El viajero estuvo viendo con Betty la
entrevista-masaje que le hizo el cantante metido a entrevistador de cabecera. Y
se acordó de aquellas explicaciones en cuanto vio a entrevistado sobrado reírse
y entrevistador-abanicador riéndose también. Betty tampoco entendía de qué coño
se reían los dos. En el bar estaba Honorio, dormido, cuando llegaba cierta hora
el jubilado se quedaba frito apoyado en el mostrador, aunque fuera en plena
noticia de alcance; el taxista, ensimismado con lo que sea que haya en el fondo
de su vaso de vino vacío; y estaba Paqui en el taburete, lo suficientemente
cerca como para acompañarlo en sus silencios, pero no tanto como para estar
juntos. Estos tres no seguían lo pasaba en la tele encendida.
Betty y el viajero tampoco, hasta que
empezó a babosear la pantalla. A pesar de la animada charla entre ellos, no
pudieron dejar de ver el almíbar que supuraba, la supuesta campechanería compartida,
la autosatisfacción con la que va vestido el personaje adoptando un aire de perdonavidas,
de pasmarse antes tan melindroso homenaje. Al principio nació en ellos un
conato de indignación, pero como se puede…, pero pronto pasaron al humor. A la séptima
vez que el preguntador dijo “joer macho”. Porque Betty se preguntó a sí misma
si eso era una puya, una confirmación, una repregunta, un homenaje, un signo de
admiración, una coma, un antisilencio estudiado, o qué. Acordaron que lo de “joer
macho” era un tic.
En realidad, toda la entrevista fue un
tic lleno de lugares comunes, de aspavientos y de buen rollismo gratuito. Una
entrevista no es un diálogo, ni una conversación. Es una representación teatral
en la que alguien hace preguntas a otro alguien que las contesta, nunca puede ser una charla de amiguetes. Una entrevista no tiene
que ser una competición, pero tampoco debe ser una sala de masaje. Una
entrevista que merezca tal nombre, antes de lo políticamente correcto, y sobre
todo de la posverdad, es el encuentro entre un personaje que tiene algo que
decir y otro preparado para preguntarle. El “joer macho” no indica ni
preparación ni ganas de saber.
En teoría, aquellas, las preguntas, se hacen
para saber lo que no se sabe, para descubrir un aspecto nuevo, para entender
una actuación poco clara del pasado o para aprovechar que el preguntado fue
testigo de hecho significativos.
No hubo nada de eso, a fuer de ser
amable, el tono más crítico y audaz estaba contenido en los “joer macho”. Así que
la dueña del bar y el viajero empezaron a tomarse a chacota buena parte del
largo masaje.
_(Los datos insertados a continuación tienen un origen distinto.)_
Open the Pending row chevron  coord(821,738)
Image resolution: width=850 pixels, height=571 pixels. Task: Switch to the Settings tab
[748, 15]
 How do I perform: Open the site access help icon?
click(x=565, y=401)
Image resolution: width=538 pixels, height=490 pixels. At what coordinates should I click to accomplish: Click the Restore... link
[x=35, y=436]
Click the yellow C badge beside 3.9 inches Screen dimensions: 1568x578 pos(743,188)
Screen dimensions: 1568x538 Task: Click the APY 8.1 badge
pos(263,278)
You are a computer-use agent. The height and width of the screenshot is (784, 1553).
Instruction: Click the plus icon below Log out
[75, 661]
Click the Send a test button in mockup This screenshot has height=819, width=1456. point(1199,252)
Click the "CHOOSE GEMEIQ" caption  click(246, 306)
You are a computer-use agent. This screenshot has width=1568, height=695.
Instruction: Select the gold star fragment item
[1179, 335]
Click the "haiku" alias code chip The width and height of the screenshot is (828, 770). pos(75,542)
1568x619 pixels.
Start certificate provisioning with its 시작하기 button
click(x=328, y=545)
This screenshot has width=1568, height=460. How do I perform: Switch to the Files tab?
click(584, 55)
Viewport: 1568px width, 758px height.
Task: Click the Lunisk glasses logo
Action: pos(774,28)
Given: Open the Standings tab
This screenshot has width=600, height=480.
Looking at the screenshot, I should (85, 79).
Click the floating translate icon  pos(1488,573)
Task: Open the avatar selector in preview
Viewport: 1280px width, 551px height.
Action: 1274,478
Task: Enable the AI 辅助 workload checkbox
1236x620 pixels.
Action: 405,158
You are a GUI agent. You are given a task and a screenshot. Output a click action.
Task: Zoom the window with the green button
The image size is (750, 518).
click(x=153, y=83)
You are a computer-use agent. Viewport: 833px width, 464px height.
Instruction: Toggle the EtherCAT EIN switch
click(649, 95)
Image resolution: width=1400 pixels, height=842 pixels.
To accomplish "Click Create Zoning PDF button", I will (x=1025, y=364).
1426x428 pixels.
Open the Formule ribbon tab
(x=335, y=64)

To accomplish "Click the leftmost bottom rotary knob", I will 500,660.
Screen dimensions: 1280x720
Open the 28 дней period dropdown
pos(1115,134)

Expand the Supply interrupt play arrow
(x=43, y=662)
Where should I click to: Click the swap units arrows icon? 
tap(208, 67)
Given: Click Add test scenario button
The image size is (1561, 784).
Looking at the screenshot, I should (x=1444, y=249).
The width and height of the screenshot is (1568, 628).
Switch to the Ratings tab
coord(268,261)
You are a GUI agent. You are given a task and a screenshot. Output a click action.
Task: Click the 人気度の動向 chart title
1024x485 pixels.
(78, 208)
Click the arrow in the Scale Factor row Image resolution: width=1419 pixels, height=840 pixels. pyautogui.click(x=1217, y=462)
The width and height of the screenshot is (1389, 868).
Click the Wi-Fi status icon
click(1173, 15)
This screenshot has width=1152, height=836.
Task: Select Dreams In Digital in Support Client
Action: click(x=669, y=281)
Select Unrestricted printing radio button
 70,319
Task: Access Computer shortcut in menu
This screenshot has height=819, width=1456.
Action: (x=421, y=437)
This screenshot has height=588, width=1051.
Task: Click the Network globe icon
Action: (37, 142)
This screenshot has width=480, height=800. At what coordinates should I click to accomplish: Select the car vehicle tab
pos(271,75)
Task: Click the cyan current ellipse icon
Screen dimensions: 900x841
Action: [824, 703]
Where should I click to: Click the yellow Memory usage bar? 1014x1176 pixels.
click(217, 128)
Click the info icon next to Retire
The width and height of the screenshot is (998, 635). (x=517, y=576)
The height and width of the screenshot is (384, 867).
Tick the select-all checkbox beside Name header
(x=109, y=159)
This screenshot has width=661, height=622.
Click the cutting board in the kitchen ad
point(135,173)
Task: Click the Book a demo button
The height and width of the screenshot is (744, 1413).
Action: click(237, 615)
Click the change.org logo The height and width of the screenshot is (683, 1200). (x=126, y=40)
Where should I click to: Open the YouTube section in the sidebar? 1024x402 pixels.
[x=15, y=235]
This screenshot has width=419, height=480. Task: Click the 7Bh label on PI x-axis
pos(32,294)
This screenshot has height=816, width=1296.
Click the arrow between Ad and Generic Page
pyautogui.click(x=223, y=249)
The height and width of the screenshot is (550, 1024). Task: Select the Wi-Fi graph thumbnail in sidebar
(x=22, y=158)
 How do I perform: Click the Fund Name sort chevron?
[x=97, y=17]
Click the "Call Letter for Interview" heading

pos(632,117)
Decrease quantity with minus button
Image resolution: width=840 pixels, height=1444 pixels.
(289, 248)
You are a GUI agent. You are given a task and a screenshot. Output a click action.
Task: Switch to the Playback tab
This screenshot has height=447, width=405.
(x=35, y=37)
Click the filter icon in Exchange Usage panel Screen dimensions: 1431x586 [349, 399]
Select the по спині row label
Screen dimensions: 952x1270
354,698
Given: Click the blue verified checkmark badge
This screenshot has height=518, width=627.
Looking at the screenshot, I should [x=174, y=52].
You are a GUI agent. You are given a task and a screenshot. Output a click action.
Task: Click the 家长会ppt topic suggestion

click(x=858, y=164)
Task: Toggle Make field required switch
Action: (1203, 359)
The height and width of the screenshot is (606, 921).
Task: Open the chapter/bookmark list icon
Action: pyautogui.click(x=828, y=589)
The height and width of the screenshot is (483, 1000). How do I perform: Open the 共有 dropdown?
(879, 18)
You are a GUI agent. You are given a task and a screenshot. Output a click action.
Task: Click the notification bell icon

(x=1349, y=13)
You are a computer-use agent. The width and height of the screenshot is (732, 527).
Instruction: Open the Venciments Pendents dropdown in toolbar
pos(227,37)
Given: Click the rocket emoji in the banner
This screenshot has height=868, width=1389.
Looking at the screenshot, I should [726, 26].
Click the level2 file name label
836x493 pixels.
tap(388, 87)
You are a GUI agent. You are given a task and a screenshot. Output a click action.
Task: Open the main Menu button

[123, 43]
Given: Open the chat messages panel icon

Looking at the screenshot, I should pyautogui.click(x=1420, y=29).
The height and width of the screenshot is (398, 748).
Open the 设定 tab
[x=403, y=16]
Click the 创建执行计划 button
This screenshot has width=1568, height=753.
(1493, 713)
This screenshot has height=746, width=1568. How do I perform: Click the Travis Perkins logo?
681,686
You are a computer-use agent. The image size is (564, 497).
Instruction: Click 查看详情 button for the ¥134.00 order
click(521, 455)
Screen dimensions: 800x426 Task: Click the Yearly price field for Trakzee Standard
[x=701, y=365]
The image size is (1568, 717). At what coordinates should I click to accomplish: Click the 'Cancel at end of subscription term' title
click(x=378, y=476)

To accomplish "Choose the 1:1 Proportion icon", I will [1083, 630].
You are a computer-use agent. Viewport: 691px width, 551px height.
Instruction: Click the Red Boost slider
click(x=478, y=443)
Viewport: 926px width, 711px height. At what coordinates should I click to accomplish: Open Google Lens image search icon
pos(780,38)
Por ejemplo, cuanto el ex presidente habló de la su “contribución
revolucionaria (como suena) a la historia de España”. O cuando confesó que
nunca había tenido una relación especialmente intensa con Mariano Rajoy “y eso
que le he nombrado todo, y es mi sucesor”, que no habían sido pareja de salir a
cenar. Sí, repitió que lo hizo cinco veces ministro y que lo nombró portavoz de
todo. O cuando dijo que no tenía “mejor foto que la de las Azores”. O cuando
habló de Venezuela y dijo algo así como que, si mandaba no sé quien, ellos estarían
en la cárcel.
Ahí se despertó Honorio. No se sabe si
por estar en desacuerdo o porque ya había pasado su momento modorra. Quizá lo
primero porque dijo aun entre dos sueños:
-¿Pero esto qué es? Qué saque la foto donde
aparece él con Chaves.
Ahí Honorio se encendió. Como si no
hubiera estado más que traspuesto, completamente en el limbo, empezó a mover los
brazos, a hacer aspavientos. No siguió la retranca displicente que se traían
Betty y el viajero, y empezó a increpar a la pantalla, la casa con jardín del “joer
macho”.
-Pero que dice este tío con todo lo que
tiene detrás. ¿Y Bárcenas y Rato y Blesa?.
Y Betty, siempre sensata, le dijo a
Honorio recién despertado e indignado: “la pregunta no es qué dice este hombre con todo lo que
tiene detrás. La pregunta es de qué se ríe”.